Prompt:
Given the records below, would you repeat exactly the lines that begin at the one containing "เอกนฤน บางท่าไม้ (264, 838)" and end at the one containing "Eknarin Bangthamai (272, 819)", inclusive?

Exercise input:
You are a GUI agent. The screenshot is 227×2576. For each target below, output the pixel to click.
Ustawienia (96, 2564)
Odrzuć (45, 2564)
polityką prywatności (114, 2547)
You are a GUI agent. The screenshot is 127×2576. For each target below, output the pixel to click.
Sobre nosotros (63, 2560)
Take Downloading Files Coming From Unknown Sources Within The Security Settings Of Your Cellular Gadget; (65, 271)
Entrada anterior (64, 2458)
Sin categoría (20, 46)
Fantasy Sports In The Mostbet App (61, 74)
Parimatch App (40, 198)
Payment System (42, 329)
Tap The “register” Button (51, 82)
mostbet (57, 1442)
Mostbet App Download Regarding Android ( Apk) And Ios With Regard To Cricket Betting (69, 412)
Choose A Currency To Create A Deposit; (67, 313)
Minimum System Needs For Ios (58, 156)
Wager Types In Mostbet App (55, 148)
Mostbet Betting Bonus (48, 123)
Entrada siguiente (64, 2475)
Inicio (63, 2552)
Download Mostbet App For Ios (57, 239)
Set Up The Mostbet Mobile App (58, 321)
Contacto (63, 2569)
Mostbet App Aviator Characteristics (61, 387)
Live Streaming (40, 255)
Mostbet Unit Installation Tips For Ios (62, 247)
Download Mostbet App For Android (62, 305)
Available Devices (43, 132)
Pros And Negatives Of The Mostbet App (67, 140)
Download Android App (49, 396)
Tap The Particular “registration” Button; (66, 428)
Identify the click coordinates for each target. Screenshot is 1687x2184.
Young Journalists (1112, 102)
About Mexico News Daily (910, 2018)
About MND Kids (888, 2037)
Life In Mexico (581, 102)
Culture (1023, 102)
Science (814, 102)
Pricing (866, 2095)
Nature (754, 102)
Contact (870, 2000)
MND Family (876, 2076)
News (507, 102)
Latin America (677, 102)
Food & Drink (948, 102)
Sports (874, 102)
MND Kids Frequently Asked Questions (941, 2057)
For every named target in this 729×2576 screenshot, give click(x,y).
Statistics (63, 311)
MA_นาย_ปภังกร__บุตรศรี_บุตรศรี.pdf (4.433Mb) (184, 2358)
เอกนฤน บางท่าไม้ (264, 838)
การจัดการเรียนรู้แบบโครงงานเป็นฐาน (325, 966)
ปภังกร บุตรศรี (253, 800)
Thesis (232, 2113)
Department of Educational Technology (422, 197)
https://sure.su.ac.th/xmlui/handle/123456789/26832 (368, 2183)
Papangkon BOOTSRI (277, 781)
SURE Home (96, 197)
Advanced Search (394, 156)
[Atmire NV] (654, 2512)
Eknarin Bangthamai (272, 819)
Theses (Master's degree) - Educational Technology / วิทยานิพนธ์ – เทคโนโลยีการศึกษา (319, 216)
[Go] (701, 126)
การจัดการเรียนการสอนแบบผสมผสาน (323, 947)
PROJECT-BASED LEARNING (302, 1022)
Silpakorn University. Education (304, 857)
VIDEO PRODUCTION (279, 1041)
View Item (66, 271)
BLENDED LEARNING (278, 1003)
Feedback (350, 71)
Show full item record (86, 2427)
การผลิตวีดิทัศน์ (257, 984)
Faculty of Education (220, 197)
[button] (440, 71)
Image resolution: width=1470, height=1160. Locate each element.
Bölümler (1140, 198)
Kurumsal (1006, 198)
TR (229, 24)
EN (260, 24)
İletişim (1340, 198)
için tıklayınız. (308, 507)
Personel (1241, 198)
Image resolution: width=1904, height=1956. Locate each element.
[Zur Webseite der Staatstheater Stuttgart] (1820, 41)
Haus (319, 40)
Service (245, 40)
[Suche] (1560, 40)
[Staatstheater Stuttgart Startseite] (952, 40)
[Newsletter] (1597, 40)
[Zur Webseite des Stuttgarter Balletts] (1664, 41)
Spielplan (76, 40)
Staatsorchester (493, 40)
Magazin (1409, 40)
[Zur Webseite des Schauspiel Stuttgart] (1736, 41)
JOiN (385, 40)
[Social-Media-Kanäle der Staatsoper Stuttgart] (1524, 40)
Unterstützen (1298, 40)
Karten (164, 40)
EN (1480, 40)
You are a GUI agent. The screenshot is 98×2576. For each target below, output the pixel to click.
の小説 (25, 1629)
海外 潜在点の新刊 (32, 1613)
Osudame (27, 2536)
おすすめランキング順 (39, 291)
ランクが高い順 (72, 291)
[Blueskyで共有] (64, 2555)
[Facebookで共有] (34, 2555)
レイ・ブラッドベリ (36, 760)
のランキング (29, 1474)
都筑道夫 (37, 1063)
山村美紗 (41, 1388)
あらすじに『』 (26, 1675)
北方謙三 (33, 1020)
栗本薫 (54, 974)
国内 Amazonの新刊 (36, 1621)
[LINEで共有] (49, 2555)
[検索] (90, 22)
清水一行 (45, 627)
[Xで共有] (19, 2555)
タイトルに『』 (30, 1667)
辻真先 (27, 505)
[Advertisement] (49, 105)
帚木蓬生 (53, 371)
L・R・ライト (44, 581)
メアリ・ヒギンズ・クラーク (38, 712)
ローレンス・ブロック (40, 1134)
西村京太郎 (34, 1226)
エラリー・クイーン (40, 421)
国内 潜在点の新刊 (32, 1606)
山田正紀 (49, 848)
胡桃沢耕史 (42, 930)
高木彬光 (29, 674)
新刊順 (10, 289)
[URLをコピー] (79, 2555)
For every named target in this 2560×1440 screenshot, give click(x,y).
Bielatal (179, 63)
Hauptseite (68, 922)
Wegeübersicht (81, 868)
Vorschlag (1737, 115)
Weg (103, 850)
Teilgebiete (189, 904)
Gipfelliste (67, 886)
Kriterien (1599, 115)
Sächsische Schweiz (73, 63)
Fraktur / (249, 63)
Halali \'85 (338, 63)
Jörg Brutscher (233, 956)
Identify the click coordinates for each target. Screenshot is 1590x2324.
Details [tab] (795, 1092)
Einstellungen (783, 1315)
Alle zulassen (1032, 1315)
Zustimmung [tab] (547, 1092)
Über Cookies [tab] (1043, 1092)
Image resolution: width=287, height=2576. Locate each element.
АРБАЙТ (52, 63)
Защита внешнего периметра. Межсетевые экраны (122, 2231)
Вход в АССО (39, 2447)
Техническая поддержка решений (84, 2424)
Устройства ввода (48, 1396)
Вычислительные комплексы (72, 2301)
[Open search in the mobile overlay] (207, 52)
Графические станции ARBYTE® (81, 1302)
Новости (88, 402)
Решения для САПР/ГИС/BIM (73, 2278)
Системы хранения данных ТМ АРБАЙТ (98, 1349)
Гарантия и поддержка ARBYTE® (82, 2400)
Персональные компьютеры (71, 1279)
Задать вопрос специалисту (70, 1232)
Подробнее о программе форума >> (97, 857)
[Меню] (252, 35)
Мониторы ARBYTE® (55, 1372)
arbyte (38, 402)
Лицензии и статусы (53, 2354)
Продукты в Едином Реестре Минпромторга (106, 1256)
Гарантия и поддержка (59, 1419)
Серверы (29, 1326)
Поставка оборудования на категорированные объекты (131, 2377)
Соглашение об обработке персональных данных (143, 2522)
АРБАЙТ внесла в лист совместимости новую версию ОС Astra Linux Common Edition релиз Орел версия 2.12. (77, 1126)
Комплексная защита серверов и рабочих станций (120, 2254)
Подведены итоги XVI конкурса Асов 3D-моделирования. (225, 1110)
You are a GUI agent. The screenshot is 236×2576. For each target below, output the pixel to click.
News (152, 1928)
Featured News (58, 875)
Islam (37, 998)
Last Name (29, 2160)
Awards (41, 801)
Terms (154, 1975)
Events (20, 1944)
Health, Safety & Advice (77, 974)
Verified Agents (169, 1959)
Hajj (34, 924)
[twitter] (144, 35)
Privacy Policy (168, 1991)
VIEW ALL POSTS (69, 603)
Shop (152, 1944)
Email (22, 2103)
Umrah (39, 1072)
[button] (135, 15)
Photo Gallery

Result of this task:
เอกนฤน บางท่าไม้ (264, 838)
การจัดการเรียนรู้แบบโครงงานเป็นฐาน (325, 966)
ปภังกร บุตรศรี (253, 800)
Thesis (232, 2113)
Department of Educational Technology (422, 197)
https://sure.su.ac.th/xmlui/handle/123456789/26832 (368, 2183)
Papangkon BOOTSRI (277, 781)
SURE Home (96, 197)
Advanced Search (394, 156)
[Atmire NV] (654, 2512)
Eknarin Bangthamai (272, 819)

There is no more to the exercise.